O homem meio careca passa a mão no rosto, sorri nervoso e pede desculpas a meus pais antes de se afastar. Sorrio de novo para eles, que percebem ter dedo meu ali e se entreolham. Marina me lança um olhar assassino. Ela realmente achou que depois de cinco anos eu não subiria o nível do jogo?

A noite segue sufocante. Vez ou outra, nossos olhos se encontram como se fugissem e acabassem no mesmo lugar. Sami tenta pegar as mãos de Sol umas dez vezes, eu conto. Dez inconvenientes vezes. O cara é grudento! Inseguro! Aquilo estava entediante demais. Preciso tirar logo a prova dos nove. Pego o celular e ligo para meu contato mais recorrente. Na verdade, hoje em dia, um dos meus dois únicos contatos de emergência, que antes era ocupado pelo do juiz e da promotora.

Já matou quantos?”

 Fred fala no seu tom de tédio, igual ao meu.

— Ainda não, está cedo, mas vamos começar hoje, todos nós.

Já?”

— Eu conheço eles, apenas siga o plano. 

Ok, chefe. Até mais”.

 Desligo a ligação e algo chama minha atenção, fazendo a raiva ferver em mim.

Marina fala no palco e vejo Carlos ao lado dela, Sami subindo com Sol de mãos dadas. Eles param próximos ao casal estrela, segurando sua cintura como se fosse dono dela. Mal sabe ele que ser o namoradinho seguro e ameno não faz dele dono dela, não mesmo, e eu provaria isso. Enquanto Marina segue no discurso hipócrita, os olhos de Sol, tímida como sempre em situações assim, procuraram um ponto na plateia, encontrando os meus, e ali ficamos nos analisando finalmente depois de cinco anos.

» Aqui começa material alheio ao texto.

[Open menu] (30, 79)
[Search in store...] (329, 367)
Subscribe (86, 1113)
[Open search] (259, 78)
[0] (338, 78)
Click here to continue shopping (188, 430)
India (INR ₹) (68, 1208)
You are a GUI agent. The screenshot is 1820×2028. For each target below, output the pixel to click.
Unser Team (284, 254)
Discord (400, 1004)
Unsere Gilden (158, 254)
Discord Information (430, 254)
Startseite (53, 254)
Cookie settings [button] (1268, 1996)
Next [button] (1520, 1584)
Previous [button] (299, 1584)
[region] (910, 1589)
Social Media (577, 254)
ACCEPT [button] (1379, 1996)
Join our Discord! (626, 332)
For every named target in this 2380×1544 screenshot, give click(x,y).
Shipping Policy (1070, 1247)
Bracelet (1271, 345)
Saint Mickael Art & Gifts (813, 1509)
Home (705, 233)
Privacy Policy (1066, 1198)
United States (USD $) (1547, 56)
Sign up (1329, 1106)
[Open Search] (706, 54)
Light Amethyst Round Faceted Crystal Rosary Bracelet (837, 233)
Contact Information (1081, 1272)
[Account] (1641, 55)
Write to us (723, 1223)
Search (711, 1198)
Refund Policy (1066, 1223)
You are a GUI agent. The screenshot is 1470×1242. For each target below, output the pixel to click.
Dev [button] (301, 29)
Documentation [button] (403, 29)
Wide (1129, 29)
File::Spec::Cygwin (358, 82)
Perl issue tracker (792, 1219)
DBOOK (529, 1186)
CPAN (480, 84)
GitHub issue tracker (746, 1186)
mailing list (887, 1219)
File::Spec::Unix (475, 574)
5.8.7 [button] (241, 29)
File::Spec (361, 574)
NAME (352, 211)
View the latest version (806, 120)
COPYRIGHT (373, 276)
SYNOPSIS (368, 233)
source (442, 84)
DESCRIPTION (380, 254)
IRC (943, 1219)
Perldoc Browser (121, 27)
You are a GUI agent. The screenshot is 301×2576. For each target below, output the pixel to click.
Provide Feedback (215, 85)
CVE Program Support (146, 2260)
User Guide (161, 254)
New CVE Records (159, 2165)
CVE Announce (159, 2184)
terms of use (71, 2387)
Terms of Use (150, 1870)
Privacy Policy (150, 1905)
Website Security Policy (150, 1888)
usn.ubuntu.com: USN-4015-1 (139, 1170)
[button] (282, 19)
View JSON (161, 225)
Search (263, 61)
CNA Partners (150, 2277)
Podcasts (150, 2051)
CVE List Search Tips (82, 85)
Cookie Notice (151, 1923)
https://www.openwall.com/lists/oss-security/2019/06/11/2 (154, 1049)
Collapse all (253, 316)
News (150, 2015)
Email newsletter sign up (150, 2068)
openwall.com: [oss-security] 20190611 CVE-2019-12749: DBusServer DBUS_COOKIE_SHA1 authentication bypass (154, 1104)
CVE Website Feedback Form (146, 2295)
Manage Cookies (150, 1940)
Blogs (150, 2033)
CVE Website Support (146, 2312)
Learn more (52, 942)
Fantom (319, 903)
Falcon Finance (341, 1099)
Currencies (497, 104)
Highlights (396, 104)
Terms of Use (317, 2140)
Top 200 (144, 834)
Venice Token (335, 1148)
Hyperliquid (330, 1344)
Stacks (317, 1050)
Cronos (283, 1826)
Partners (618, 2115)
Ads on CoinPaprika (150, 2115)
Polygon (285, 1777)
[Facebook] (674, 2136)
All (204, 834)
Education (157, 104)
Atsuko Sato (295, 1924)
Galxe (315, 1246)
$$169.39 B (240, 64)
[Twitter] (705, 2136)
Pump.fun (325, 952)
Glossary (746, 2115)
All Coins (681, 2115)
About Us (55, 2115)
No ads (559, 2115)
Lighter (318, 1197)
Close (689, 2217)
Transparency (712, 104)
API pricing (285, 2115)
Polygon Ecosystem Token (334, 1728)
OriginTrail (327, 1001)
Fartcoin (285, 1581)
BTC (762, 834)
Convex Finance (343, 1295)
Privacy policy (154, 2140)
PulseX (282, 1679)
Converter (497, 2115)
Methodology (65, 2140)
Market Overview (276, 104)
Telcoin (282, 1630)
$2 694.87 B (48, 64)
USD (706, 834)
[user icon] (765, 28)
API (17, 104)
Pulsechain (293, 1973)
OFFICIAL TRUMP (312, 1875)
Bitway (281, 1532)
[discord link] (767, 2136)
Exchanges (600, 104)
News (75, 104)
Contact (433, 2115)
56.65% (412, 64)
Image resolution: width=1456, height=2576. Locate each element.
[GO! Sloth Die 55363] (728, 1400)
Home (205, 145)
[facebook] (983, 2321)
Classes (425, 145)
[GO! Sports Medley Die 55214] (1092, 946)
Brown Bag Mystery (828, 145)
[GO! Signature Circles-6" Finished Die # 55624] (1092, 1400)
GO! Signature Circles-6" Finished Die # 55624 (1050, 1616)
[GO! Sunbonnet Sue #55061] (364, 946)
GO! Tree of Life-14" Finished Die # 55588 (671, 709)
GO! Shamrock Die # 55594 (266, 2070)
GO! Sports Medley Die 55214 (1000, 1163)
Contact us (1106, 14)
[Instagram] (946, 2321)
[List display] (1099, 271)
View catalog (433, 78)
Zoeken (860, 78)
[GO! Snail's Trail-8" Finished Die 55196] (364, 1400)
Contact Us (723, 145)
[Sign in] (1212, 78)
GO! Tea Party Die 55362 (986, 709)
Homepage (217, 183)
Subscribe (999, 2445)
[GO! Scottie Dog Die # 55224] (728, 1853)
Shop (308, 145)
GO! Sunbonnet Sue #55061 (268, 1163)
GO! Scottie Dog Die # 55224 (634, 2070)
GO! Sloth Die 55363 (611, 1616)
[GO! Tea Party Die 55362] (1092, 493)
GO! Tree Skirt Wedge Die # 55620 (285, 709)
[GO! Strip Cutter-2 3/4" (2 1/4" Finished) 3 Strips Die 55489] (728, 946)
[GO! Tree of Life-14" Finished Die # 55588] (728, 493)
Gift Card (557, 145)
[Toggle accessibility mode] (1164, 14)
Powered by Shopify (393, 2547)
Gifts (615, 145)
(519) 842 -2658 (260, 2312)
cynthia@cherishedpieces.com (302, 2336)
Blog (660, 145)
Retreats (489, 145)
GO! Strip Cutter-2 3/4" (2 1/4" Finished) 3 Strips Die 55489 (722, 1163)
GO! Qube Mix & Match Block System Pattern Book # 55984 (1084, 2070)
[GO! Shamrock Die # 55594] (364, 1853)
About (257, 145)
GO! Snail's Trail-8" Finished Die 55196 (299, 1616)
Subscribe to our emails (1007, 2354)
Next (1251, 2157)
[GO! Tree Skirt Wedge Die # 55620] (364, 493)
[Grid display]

Seus olhos vão direto para meus braços, onde arregacei as mangas da camisa, e ela vê as tatuagens, que também saem pela gola da camisa. Numa festa, eu não esconderia elas. Ela percebe que olhou demais e desvia o olhar. Eu sorrio, confirmando o que queria, mas quero mais.

 Após o discurso, eles descem do palco, e vejo Sol sair por uma porta lateral do salão de festas, que dá acesso à faculdade, depois de falar com Marina como se pedisse permissão. Porra, ela tinha sido domada de vez. Claro, ela é igual a eles. Estava no lugar certo.